*Records*
★ ★ ★ ★ ★

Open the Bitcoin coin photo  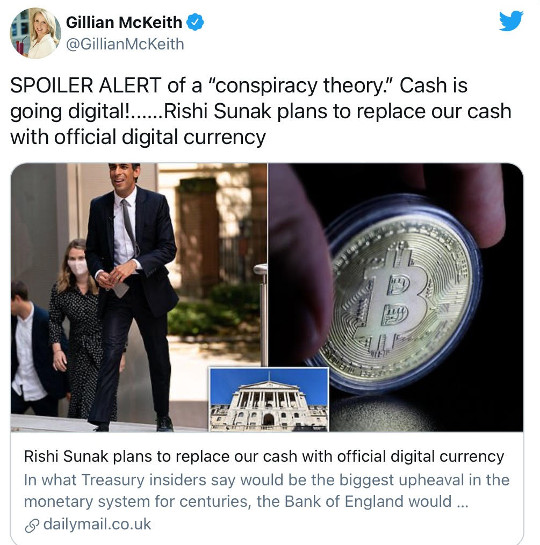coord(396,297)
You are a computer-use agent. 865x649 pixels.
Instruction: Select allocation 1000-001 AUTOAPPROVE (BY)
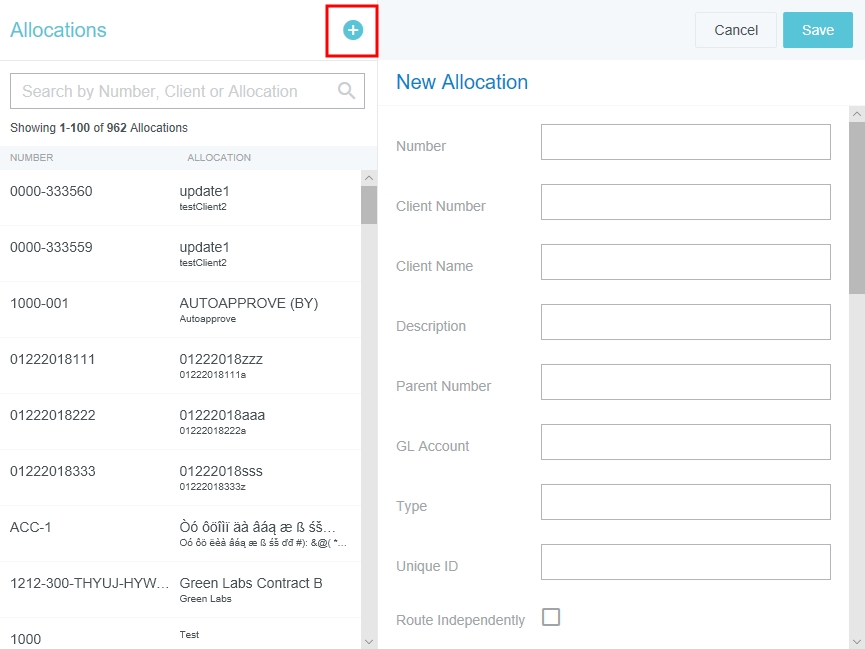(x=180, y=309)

★ ★ ★ ★ ★

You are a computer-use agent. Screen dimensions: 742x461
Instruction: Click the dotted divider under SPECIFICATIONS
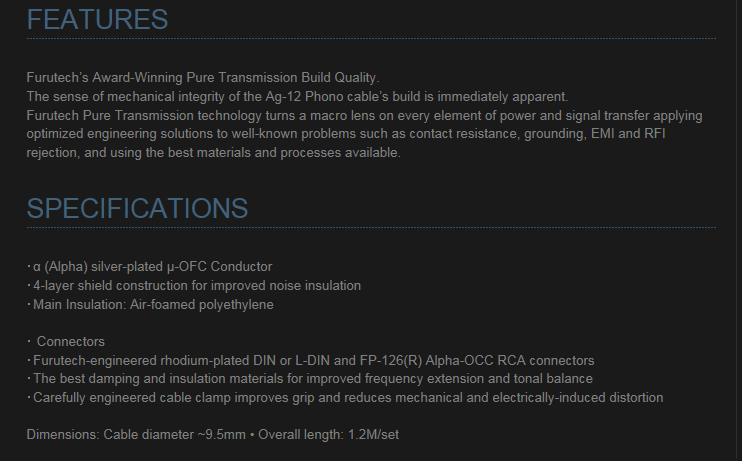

★ ★ ★ ★ ★

*Problem statement*
Only lines with the word "computer" are wanted; pull each of them from the records.

*Result of this exercise*
You are a computer-use agent. 865x649 pixels.
You are a computer-use agent. Screen dimensions: 742x461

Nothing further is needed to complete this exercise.